Brasil atingiu crescimento de 9,5% na devastação da floresta, maior taxa em 12 anos; vice-presidente diz que esperava aumento de 20%

Foto:  Fabio Rodrigues Pozzebom/Agência Brasil

Foto: Fabio Rodrigues Pozzebom/Agência Brasil

Política

O vice-presidente Hamilton Mourão afirmou que o desmatamento na Amazônia podia ser “pior ainda”, ao comentar a maior taxa de devastação em 12 anos, detectada na segunda-feira 30 pelo Instituto Nacional de Pesquisas Espaciais (Inpe).

 

 

A declaração ocorreu nesta terça-feira 1º, em Brasília, durante entrevista à imprensa.
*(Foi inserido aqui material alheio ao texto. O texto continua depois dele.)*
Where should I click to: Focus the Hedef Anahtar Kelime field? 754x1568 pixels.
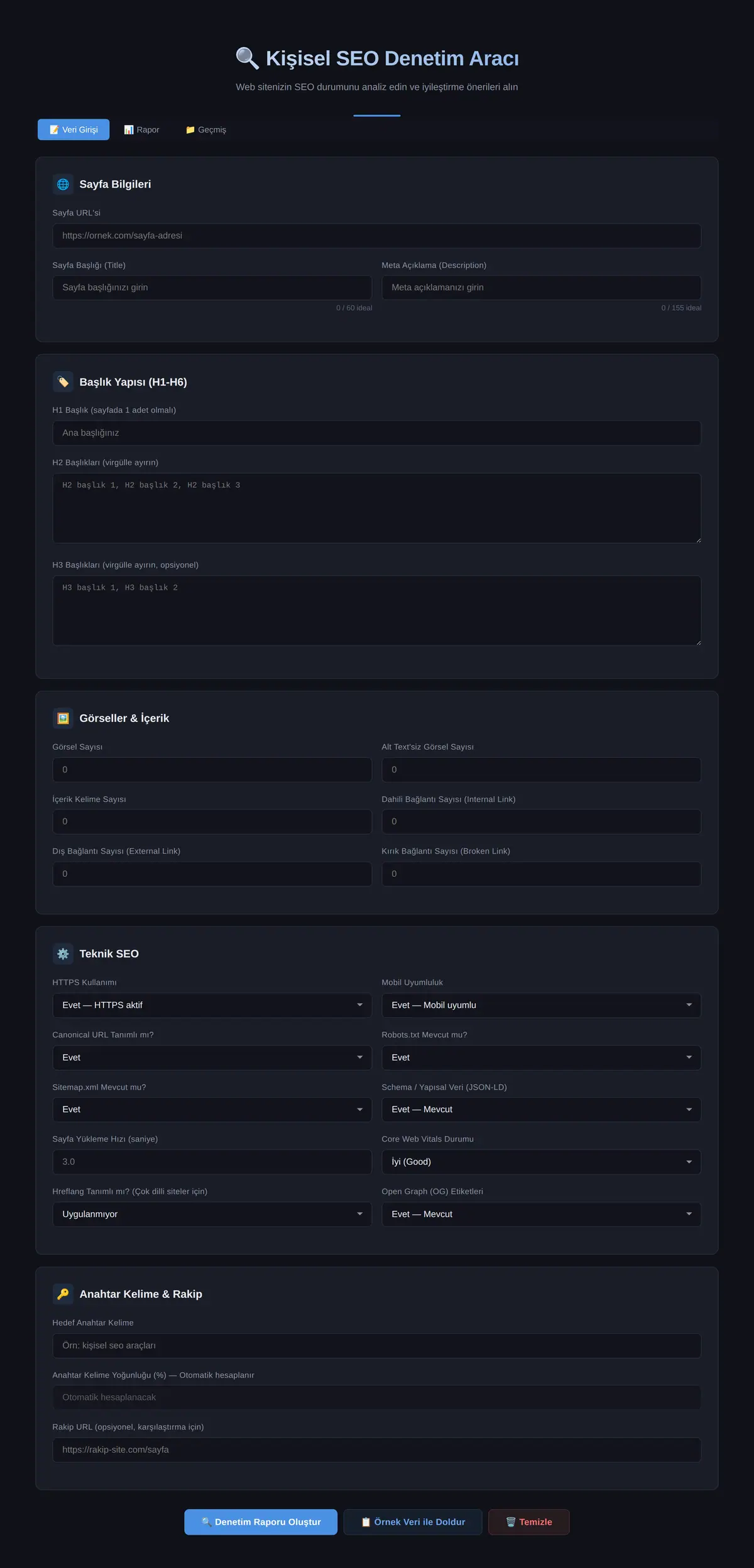point(377,1345)
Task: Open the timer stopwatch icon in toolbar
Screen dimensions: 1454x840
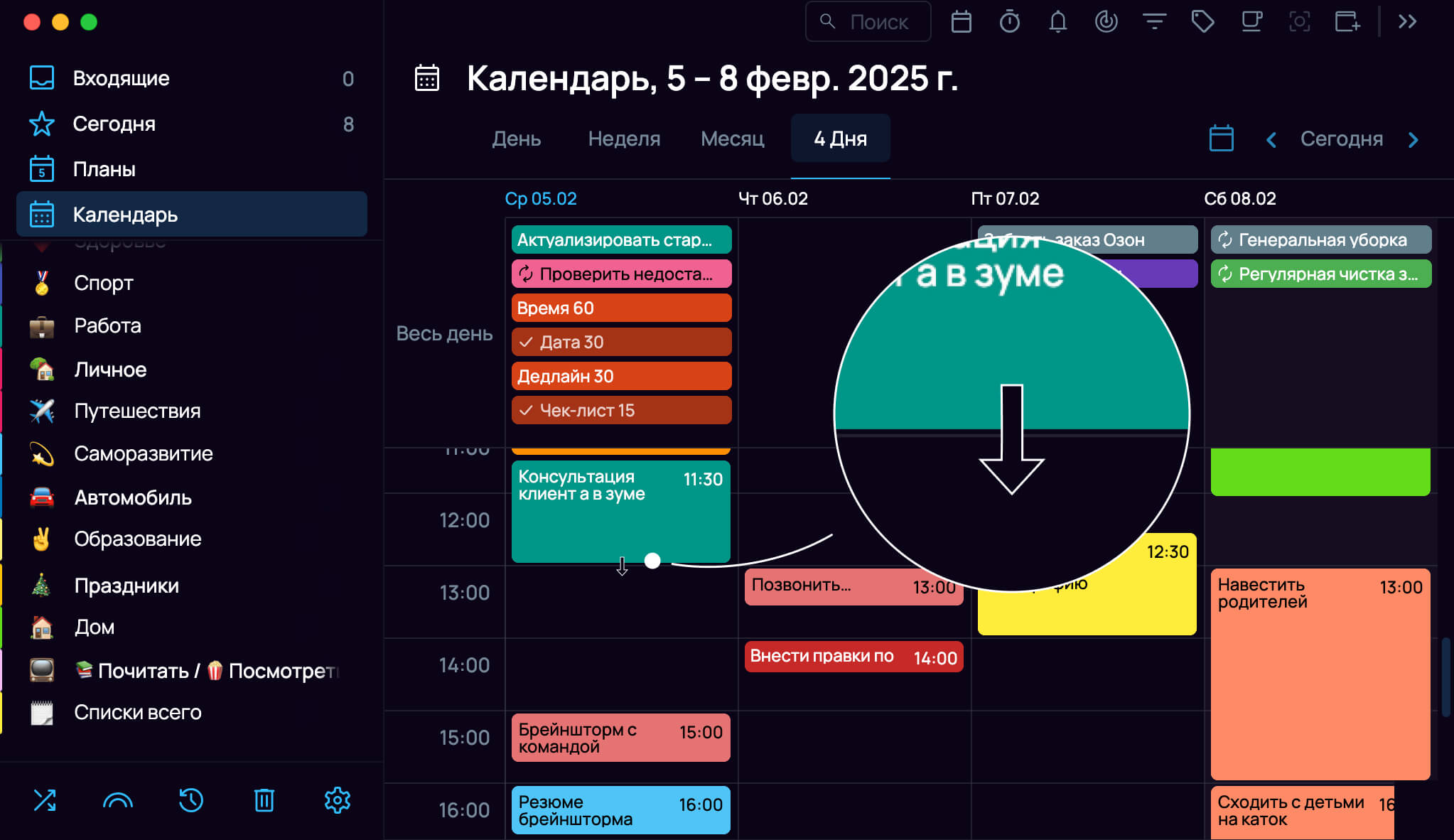Action: click(1009, 22)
Mourão havia sido questionado sobre o êxito da gestão do presidente Jair Bolsonaro em conter o desmate. O general é presidente do Conselho da Amazônia, órgão criado pelo governo federal para coordenar o combate à desflorestação.

“Tivemos sucesso. Vamos dizer o seguinte: foi menos pior. Essa é a realidade. Podia ser pior ainda”, disse o militar.

De acordo com o Inpe, a área desmatada na Amazônia foi de 11.088 km² entre agosto de 2019 e julho de 2020, a maior desde 2008. O aumento é de cerca de 9,5% na comparação com o período anterior.

Com o alto índice, o Brasil descumpriu a meta da Política Nacional sobre Mudança do Clima (PNMC), a lei nacional que preconizava uma redução da taxa a um máximo de 3.925 km2 em 2020.

Mourão diz que sua expectativa era de crescimento de 20% no desmatamento em relação a 2019.

“Iniciamos tarde o nosso trabalho, em maio. Desde ali começamos a observar início de uma tendência decrescente. Havia uma estimativa de que o resultado nos daria aumento em torno de 20%. Foi um pouco menos da metade disso aí. Não estamos aqui para comemorar nada disso, mas significa que os esforços empreendidos começam a render frutos”, declarou, durante visita ao Inpe.